There is a program that was written specifically for this task called mysqldump.
mysqldump is a great tool in terms of simplicity and careful handling of all types of data, but it is not as fast as load data infile
If you're copying on the same database, I like this version of Option 2:
a) CREATE TABLE foo_new LIKE foo;
b) INSERT INTO foo_new SELECT * FROM foo;
I've got lots of tables with hundreds of millions of rows (like 1/2B) AND InnoDB AND several keys AND constraints. They take many many hours to read from a MySQL dump, but only an hour or so by load data infile. It is correct that copying the raw files with the DB offline is even faster. It is also correct that non-ASCII characters, binary data, and NULLs need to be handled carefully in CSV (or tab-delimited files), but fortunately, I've pretty much got numbers and text :-). I might take the time to see how long the above steps a) and b) take, but I think they are slower than the load data infile... which is probably because of transactions.
Off the three options listed above.
I would select the second option if you have a Unique constraint on at least one column, therefore not creating duplicate rows if the script has to be run multiple times to achieve its task in the event of server timeouts.
Otherwise your third option would be the way to go, while manually taking into account any server timeouts to determine your insert select limits.

◆ GIVEN INFORMATION
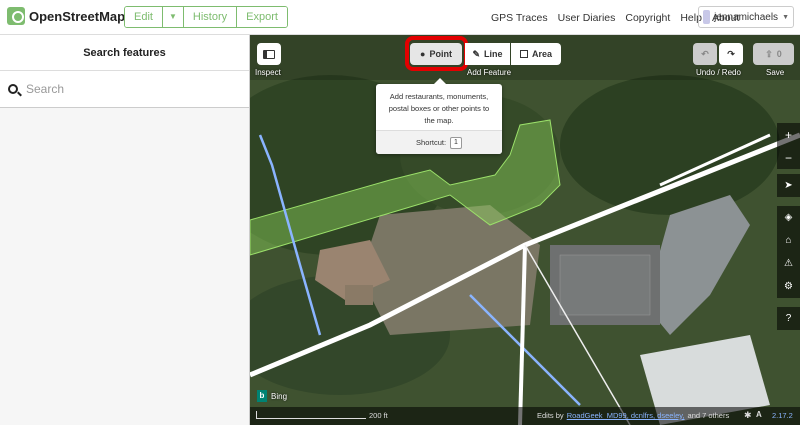  Describe the element at coordinates (311, 415) in the screenshot. I see `scale-bar` at that location.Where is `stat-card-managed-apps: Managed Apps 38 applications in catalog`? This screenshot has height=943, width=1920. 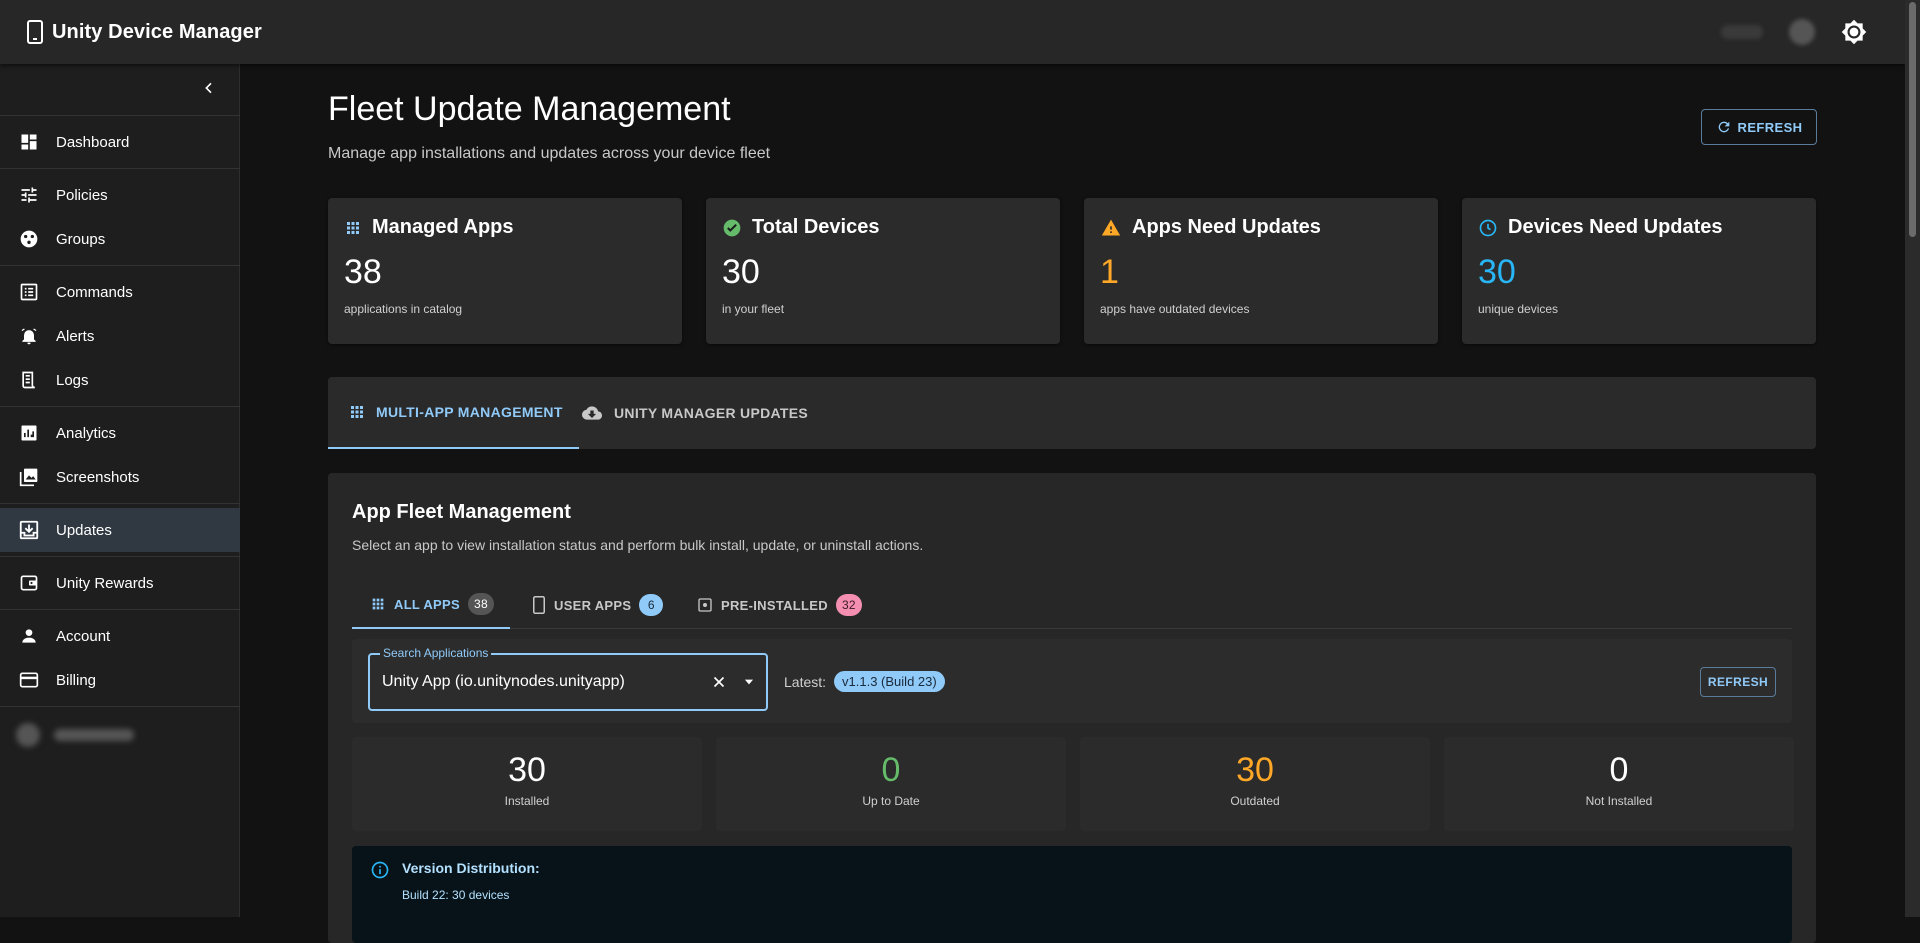 stat-card-managed-apps: Managed Apps 38 applications in catalog is located at coordinates (505, 271).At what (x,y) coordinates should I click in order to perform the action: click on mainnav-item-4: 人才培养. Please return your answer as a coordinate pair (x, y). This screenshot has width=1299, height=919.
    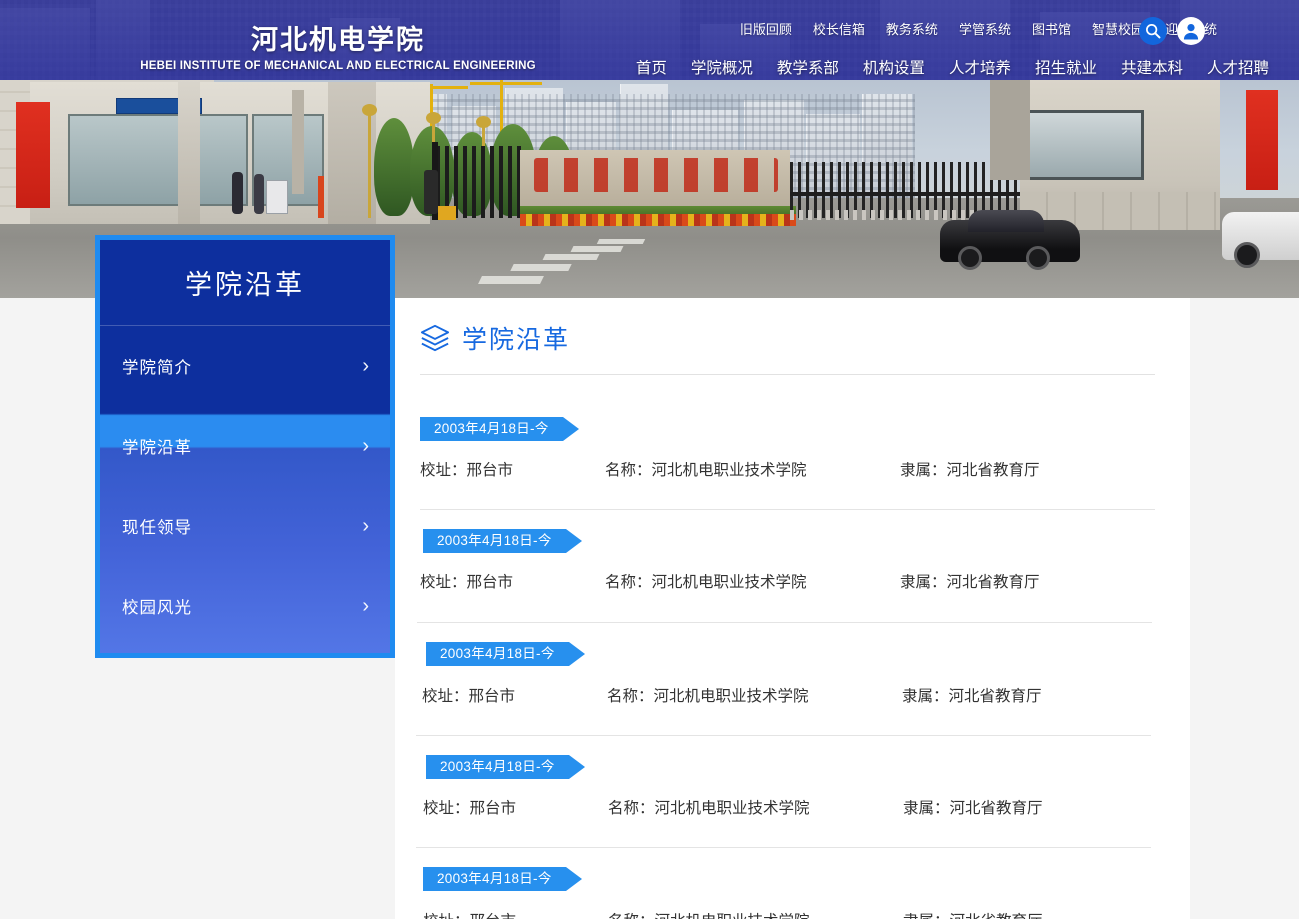
    Looking at the image, I should click on (980, 67).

◆ ACTIONS TO TAKE
1. Summarize the thread on copying MySQL tables in two sentences.
2. Carry the thread on copying MySQL tables forward, starting after its final sentence.

◆ RESULTS OF THE EXERCISE
1. The thread calls mysqldump simple and careful with all types of data but slower than load data infile, noting that very large InnoDB tables take many hours to read from a dump versus about an hour by load data infile. For copies within the same database it suggests CREATE TABLE ... LIKE followed by INSERT ... SELECT, and it favors the second option when at least one column has a Unique constraint so reruns after server timeouts create no duplicate rows, otherwise the third option with insert select limits set by hand around timeouts.

2.
Use a stored procedure
Option two must be fastest, but it's gonna be a mighty long transaction. You should look into making a stored procedure doing the copy. That way you could offload some of the data parsing/handling from the MySQL engine.
MySQL's load data query is faster than almost anything else, however it requires exporting each table to a CSV file.
Pay particular attention to escape characters and representing NULL values/binary data/etc in the CSV to avoid data loss.
If possible, the fastest way will be to take the database offline and simply copy data files on disk.
Of course, this have some requirements:
you can stop the database while copying.
you are using a storage engine that stores each table in individual files, MyISAM does this.
you have privileged access to the database server (root login or similar)
Ah, I see you have edited your post, then I think this DBA-from-hell approach is not an option... but still, it's fast!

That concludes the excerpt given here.